BOA Steakhouse, Santa Monica

Started with the seared ahi tartare. Was it over the top? No. Was it a good dish? Yes. The cuts of individual ahi were uniform and small, high marks for consistency and precision. I expected more pop or brightness from the dish. Considering how quickly it came out from the kitchen, literally 2 minutes, I’m guessing it was sitting at the pass, a botched order they gave to me.

My steak with foie butter was solid. I’ve been cooking a lot of my own rib-eyes in the last month and I’m getting very good at it. I’m also cooking with wood rather than gas, which imparts flavor into the meat. I’d say that the BOA rib-eye is good, the beef is aged and it was seasoned properly. I’m just getting more flavor from various beef sources I’ve been experimenting with and I’m beginning to notice differences in the beef and the cooking method. BOA is good, no doubt.

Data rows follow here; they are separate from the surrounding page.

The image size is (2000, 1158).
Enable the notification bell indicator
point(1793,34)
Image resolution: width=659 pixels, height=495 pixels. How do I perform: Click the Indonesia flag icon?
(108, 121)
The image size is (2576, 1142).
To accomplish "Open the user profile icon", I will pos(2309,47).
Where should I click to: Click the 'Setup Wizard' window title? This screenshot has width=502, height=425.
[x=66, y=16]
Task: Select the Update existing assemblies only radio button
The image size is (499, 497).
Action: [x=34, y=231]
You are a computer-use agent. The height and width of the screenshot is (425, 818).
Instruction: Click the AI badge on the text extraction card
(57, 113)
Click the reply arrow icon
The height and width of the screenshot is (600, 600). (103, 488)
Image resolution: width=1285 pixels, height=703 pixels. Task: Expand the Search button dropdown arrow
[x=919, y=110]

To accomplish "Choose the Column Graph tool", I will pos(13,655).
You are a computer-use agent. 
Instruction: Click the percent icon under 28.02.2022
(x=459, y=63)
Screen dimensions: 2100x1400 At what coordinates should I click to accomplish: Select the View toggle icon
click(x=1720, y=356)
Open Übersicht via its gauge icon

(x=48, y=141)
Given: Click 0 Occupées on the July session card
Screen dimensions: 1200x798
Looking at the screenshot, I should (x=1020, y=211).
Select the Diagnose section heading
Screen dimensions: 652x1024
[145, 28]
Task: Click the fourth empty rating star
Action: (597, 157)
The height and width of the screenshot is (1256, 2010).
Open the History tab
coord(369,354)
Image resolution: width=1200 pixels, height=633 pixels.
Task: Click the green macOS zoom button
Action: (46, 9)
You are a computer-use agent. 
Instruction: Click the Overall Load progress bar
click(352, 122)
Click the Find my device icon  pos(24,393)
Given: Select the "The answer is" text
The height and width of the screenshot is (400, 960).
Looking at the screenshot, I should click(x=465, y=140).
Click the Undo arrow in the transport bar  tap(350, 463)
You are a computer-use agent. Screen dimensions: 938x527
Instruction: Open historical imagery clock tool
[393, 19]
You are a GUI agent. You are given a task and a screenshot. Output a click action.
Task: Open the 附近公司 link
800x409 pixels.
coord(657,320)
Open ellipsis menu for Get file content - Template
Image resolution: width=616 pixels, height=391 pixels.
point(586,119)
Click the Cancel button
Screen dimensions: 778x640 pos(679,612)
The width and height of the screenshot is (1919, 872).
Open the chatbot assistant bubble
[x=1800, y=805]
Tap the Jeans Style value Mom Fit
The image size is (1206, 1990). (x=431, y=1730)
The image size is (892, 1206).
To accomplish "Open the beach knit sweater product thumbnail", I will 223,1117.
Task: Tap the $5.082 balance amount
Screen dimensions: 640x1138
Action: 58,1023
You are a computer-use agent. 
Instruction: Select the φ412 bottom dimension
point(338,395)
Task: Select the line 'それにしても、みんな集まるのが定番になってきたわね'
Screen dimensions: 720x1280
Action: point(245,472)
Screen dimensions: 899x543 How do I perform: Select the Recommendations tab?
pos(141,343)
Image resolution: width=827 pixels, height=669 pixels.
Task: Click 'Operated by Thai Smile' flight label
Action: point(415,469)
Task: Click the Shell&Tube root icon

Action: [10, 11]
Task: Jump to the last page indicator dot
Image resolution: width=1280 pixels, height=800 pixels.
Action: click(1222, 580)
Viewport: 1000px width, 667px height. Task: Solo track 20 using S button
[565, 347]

My side of creamed spinach was generous and very tasty. Just a straight up classic and it was done exactly right. Bravo, because it doesn’t have to be fancy to be good.
Solid experience at BOA. Bartenders hustled and were conversational at least as long as they could be. The bar scene there gets hoppin’ around 7pm. I wouldn’t hesitate to return and it is right across the street from the beach.